Stored data:
***

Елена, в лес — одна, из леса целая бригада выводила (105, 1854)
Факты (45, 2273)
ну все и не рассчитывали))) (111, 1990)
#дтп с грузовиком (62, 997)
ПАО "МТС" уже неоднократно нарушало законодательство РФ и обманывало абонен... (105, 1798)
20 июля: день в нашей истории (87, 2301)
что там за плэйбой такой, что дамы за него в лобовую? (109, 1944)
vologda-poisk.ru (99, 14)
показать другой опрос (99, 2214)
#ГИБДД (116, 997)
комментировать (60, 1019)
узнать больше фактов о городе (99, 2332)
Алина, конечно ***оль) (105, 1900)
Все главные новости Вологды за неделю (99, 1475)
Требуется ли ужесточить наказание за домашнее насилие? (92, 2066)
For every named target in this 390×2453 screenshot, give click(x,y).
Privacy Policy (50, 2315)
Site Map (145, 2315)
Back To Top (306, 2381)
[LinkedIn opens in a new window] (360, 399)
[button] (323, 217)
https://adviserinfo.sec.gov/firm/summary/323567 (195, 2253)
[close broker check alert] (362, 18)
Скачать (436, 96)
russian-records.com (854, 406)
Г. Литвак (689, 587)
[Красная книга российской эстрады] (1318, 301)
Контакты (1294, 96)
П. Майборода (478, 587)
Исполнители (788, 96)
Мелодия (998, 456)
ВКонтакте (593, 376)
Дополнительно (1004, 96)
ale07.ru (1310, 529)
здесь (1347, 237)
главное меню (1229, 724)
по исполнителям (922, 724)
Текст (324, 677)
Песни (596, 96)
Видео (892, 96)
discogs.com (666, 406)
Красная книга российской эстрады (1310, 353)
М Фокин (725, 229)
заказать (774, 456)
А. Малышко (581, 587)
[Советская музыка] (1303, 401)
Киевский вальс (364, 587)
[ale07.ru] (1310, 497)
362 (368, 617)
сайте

***

## WHAT TO DO
The answer must be the lines from the one containing "[close broker check alert] (362, 18)" through the last line of the records, copied exactly, with nothing else.

## ANSWER TO THIS TASK
[close broker check alert] (362, 18)
Скачать (436, 96)
russian-records.com (854, 406)
Г. Литвак (689, 587)
[Красная книга российской эстрады] (1318, 301)
Контакты (1294, 96)
П. Майборода (478, 587)
Исполнители (788, 96)
Мелодия (998, 456)
ВКонтакте (593, 376)
Дополнительно (1004, 96)
ale07.ru (1310, 529)
здесь (1347, 237)
главное меню (1229, 724)
по исполнителям (922, 724)
Текст (324, 677)
Песни (596, 96)
Видео (892, 96)
discogs.com (666, 406)
Красная книга российской эстрады (1310, 353)
М Фокин (725, 229)
заказать (774, 456)
А. Малышко (581, 587)
[Советская музыка] (1303, 401)
Киевский вальс (364, 587)
[ale07.ru] (1310, 497)
362 (368, 617)
сайте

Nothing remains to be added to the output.